• [実施事項 A]: 抜粋本文によると、スイッチ側でIGMP Snooping機能が無効だと、スイッチングハブはデータをどのように送信しますか？
• [実施事項 B]: 抜粋本文では、IGMPの設定をしていない場合に大容量パケットが流れ込むものとして何が挙げられていますか？すべて答えてください。
• [実施事項 C]: 抜粋本文のうち、「GigEカメラのGVSPマルチキャスト出力をIGMP制御」で始まり「複数台のPCにマルチキャストストリームをすると以下のような状況になります。」までの部分を一字も変えずに書き写してください。

• [抜粋本文]:
GigEカメラのGVSPマルチキャスト出力をIGMP制御
IGMPの設定が必要な理由
産業用GigEカメラが出力するGVSP(GigE Vision Stream Protocol)は大容量非圧縮画像データです。このデータをマルチキャストストリーム(※)したい時、ネットワーク機器の接続構成や設定によっては、他のネットワーク機器に対してパケット負荷がかかってしまいます。そこで、カメラが特定のマルチキャストグループにのみGVSPを届ける為に使うのが、IGMP(Internet Group Management Protocol)というプロトコルです。スイッチングハブに対して、GigEカメラ、マスターPC、受信PCのそれぞれが特定のマルチキャストグループに参加している事を通知する必要があります。以下では、そのスイッチングハブについての設定方法を説明しています。
(※)マルチキャストとは、単一の送信元から特定のグループに所属する複数の受信者へ、パケットを同時送信する通信方式です。不特定多数を対象とするブロードキャストとは異なり、特定の宛先グループのみにデータを転送できます。
スイッチングハブのIGMPの設定
スイッチングハブは、このIGMPによる参加情報をIGMP Snooping機能によって監視し、参加表明しているポートにのみデータを転送します。もしスイッチ側でこの機能が無効になっていると、スイッチングハブは転送先を特定できないため、すべてのポートに対してデータを一斉送信(フラッディング)します。これは実質的にブロードキャストと同じ挙動であり、ネットワーク全体に負荷をかける原因となります。そのため、マルチキャストを適切に運用するためには、スイッチングハブ側でIGMP Snooping機能を有効化することが必須となります。
複数台のPCにマルチキャストストリームをすると以下のような状況になります。
- 同一ネットワーク内に2台以上のマルチキャストをするカメラがある場合

- 社内LANなど他の機器が繋がっている場合

マルチキャストスト設定がされているGigEカメラがスイッチングハブに接続されていてIGMPの設定をしていない場合、スイッチに物理的に接続されている他のGigEカメラ、社内LAN、PLC、サーバーなどに大容量パケットが流れ込み、他のGigEカメラの不安定動作や帯域汚染につながる場合があります。それを回避するために、スイッチングハブでIGMPの設定が必要になります。

[保存済みデータ項目]
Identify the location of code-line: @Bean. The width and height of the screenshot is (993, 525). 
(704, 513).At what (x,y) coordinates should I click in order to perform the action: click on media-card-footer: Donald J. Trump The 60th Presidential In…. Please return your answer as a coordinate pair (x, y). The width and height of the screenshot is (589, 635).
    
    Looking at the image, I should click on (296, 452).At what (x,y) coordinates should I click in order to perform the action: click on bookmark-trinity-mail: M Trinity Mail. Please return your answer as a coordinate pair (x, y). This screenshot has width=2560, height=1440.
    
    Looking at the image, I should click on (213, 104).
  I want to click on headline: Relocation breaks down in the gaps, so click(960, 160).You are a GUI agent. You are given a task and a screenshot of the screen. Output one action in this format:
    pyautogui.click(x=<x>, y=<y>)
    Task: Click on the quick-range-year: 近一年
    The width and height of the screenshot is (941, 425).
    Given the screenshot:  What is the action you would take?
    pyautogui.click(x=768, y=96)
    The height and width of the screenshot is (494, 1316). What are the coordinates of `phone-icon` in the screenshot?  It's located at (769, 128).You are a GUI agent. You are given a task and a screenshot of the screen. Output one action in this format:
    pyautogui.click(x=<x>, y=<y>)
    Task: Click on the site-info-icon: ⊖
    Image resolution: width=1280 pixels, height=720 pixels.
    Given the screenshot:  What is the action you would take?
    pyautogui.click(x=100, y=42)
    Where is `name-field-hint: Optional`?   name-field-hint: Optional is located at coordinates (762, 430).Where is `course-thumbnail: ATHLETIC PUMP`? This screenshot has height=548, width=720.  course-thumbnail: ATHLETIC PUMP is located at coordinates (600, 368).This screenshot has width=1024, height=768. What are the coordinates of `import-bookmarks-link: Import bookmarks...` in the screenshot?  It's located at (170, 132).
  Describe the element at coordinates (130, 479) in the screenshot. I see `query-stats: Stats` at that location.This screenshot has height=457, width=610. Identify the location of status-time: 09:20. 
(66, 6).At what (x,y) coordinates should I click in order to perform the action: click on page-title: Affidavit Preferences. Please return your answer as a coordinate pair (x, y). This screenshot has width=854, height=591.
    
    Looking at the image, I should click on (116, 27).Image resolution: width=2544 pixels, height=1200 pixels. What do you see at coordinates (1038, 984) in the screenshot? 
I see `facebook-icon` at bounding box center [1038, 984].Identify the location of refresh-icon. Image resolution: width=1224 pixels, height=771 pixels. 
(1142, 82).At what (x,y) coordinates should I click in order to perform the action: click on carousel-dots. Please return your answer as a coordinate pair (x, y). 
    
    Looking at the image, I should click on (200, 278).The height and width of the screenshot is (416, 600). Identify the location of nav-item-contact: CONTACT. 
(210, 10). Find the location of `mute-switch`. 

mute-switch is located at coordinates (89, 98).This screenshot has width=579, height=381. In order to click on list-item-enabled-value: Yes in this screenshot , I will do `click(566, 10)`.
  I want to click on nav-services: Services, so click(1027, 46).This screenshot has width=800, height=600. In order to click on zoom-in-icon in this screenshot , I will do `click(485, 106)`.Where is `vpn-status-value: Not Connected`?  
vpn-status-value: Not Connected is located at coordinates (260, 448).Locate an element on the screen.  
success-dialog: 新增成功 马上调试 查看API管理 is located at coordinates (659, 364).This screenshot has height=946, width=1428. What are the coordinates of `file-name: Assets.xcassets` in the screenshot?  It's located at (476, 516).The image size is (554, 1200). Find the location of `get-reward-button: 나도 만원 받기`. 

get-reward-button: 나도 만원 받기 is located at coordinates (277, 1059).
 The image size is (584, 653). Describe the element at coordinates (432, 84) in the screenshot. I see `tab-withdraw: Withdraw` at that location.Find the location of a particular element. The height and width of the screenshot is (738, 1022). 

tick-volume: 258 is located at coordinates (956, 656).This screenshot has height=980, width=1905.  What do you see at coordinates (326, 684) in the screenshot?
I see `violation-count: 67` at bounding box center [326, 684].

• [回答欄 A]: すべてのポートに対してデータを一斉送信（フラッディング）します。

• [回答欄 B]: 他のGigEカメラ、社内LAN、PLC、サーバー

• [回答欄 C]:
GigEカメラのGVSPマルチキャスト出力をIGMP制御
IGMPの設定が必要な理由
産業用GigEカメラが出力するGVSP(GigE Vision Stream Protocol)は大容量非圧縮画像データです。このデータをマルチキャストストリーム(※)したい時、ネットワーク機器の接続構成や設定によっては、他のネットワーク機器に対してパケット負荷がかかってしまいます。そこで、カメラが特定のマルチキャストグループにのみGVSPを届ける為に使うのが、IGMP(Internet Group Management Protocol)というプロトコルです。スイッチングハブに対して、GigEカメラ、マスターPC、受信PCのそれぞれが特定のマルチキャストグループに参加している事を通知する必要があります。以下では、そのスイッチングハブについての設定方法を説明しています。
(※)マルチキャストとは、単一の送信元から特定のグループに所属する複数の受信者へ、パケットを同時送信する通信方式です。不特定多数を対象とするブロードキャストとは異なり、特定の宛先グループのみにデータを転送できます。
スイッチングハブのIGMPの設定
スイッチングハブは、このIGMPによる参加情報をIGMP Snooping機能によって監視し、参加表明しているポートにのみデータを転送します。もしスイッチ側でこの機能が無効になっていると、スイッチングハブは転送先を特定できないため、すべてのポートに対してデータを一斉送信(フラッディング)します。これは実質的にブロードキャストと同じ挙動であり、ネットワーク全体に負荷をかける原因となります。そのため、マルチキャストを適切に運用するためには、スイッチングハブ側でIGMP Snooping機能を有効化することが必須となります。
複数台のPCにマルチキャストストリームをすると以下のような状況になります。